This is an appeal from an order denying the defendant's motion to suppress evidence which was contended to be illegally seized. The grounds for the issuance of the search warrant in this case are contained in the affidavit which reads as follows: "Randy Howard, stated that he had observed the above place for several weeks and he has observed known drugs users and drug pushers, and other people that has been known to visit houses where drugs are used and sold, as of March 5, 1971 at 11:00 p.m. there were 15 automobiles at this house and one car was from Atlanta, Georgia, and that the general information around with the G. S. C. students who that informs Deputy Sheriff Randy Howard, a man by the name of Hokey, lives at this address or hangs around this address from Macon, is a user and a pusher." Held:
It is well settled that rumors or information from unidentified persons cannot form the basis for the issuance of a search warrant.
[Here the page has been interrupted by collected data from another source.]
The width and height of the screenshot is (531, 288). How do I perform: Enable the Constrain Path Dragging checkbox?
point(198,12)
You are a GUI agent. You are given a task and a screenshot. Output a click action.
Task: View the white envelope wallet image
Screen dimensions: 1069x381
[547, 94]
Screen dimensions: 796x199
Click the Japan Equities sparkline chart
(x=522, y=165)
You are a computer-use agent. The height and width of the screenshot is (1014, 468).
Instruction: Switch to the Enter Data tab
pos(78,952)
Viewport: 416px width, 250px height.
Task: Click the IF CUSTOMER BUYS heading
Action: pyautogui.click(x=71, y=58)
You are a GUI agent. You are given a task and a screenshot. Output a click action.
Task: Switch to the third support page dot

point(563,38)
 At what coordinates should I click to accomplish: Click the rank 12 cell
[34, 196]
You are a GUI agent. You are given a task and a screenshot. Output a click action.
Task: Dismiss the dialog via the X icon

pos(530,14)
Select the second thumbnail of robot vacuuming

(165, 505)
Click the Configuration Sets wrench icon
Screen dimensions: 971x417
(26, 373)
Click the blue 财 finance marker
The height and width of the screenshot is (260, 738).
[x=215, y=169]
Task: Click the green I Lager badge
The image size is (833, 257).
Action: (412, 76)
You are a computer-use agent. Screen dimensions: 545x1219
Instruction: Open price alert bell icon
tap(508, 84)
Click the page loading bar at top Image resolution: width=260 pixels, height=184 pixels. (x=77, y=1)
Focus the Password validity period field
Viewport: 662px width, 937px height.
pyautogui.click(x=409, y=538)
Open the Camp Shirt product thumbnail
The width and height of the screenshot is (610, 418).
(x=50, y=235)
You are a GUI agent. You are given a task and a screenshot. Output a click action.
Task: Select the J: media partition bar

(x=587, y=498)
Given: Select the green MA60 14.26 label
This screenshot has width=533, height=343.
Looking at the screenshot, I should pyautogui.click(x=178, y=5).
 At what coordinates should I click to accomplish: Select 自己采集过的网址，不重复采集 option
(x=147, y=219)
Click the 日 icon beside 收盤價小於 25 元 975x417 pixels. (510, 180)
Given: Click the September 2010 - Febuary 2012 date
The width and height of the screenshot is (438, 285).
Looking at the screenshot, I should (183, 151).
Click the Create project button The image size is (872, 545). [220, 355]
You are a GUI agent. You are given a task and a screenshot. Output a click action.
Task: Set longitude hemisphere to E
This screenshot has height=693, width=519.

See Johnson v. State, 111 Ga. App. 298
, 303 (141 SE2d 574
). Thus, the latter portion of the affidavit concerning "general information around with G. S. C. students" would not sustain the warrant. It has been held that information received from an informant, who had proven to be reliable in the past, in conjunction with affiant's personal observation that known gamblers or other violators of the law sought to be enforced frequented the place to be searched would be sufficient to sustain a search warrant. See Marshall v. State, 113 Ga. App. 143 (147 SE2d 666)
; Landers v. State, 114 Ga. App. 687 (2) (152 SE2d 431)
; Wood v. State, 118 Ga. App. 477 (1) (164 SE2d 233)
. However, in Sams v. State, 121 Ga. App. 46
, 48 (172 SE2d 473
), this court held: "Standing alone, the sighting of known gamblers at the service station or the defendant's previous arrests on lottery charges are merely the assertion of police suspicion, and, of course, insufficient for the issuance of a search warrant. On the other hand this information does not void the affidavit." It is therefore apparent that the affiant's statement of what he observed in this case would not furnish grounds to sustain a search warrant. That being true, the trial judge erred n denying the motion to suppress.
Judgment reversed. Jordan, P. J., and Evans, J., concur.